CHAPTER EIGHT

THE FATHER OF THE MAN

CHAPTER EIGHT

THE FATHER OF THE MAN

Among the higher English castes it is not good form to appear deeply interested in any thing, or to hold any serious views about anything, or to possess any special knowledge about anything. In fact, the more you know the less you say, and the more passionately you are interested in a matter, the less you "enthuse" about it. That is the Public School Attitude in a nutshell. It is a pose which entirely misleads foreigners and causes them to regard the English as an incredibly stupid and indifferent nation.

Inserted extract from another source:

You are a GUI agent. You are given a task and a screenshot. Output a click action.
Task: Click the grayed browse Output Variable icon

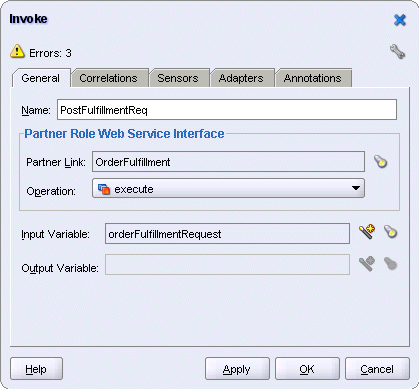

An American gentleman, we will say, with all an American's insatiable desire to "see the wheels go round" and get to the root of the matter, finds himself sitting beside a pleasant English stranger at a public dinner. They will converse, possibly about sport, or politics, or wireless telegraphy. The pleasant Englishman may be one of the best game shots in the country, or a Privy Councillor, or a scientist of European reputation, but the chances are that the American will never discover from the conversation that he is anything more than a rather superficial or diffident amateur. Again, supposing

the identity of the stranger is known: the American will endeavour to draw him out. But the expert will decline to enter deeply into his own subject, for that would be talking "shop"; and under no circumstances will he consent to discuss his own achievements therein, for that would be "side."

Shop and Side—let us never lose sight of them. An Englishman dislikes brains almost as much as he worships force of character. If you call him "clever" he will regard you with resentment and suspicion. To his mind cleverness is associated with moral suppleness and sharp practice. In politics he may describe the leader of the other side as "clever"; but not his own leader. He is "able." But the things that he fears most are "shop" and "side." He is so frightened of being thought to take a pleasure in his work—he likes it to be understood that he only does it because he has to—and so terrified of being considered egotistical, that he prefers upon the whole to be regarded as lazy or dunderheaded. In most cases the brains are there, and the cleverness is there, and above all the passion for and pride in his work are there; but he prefers to keep these things to himself and present a careless or flippant front to the world.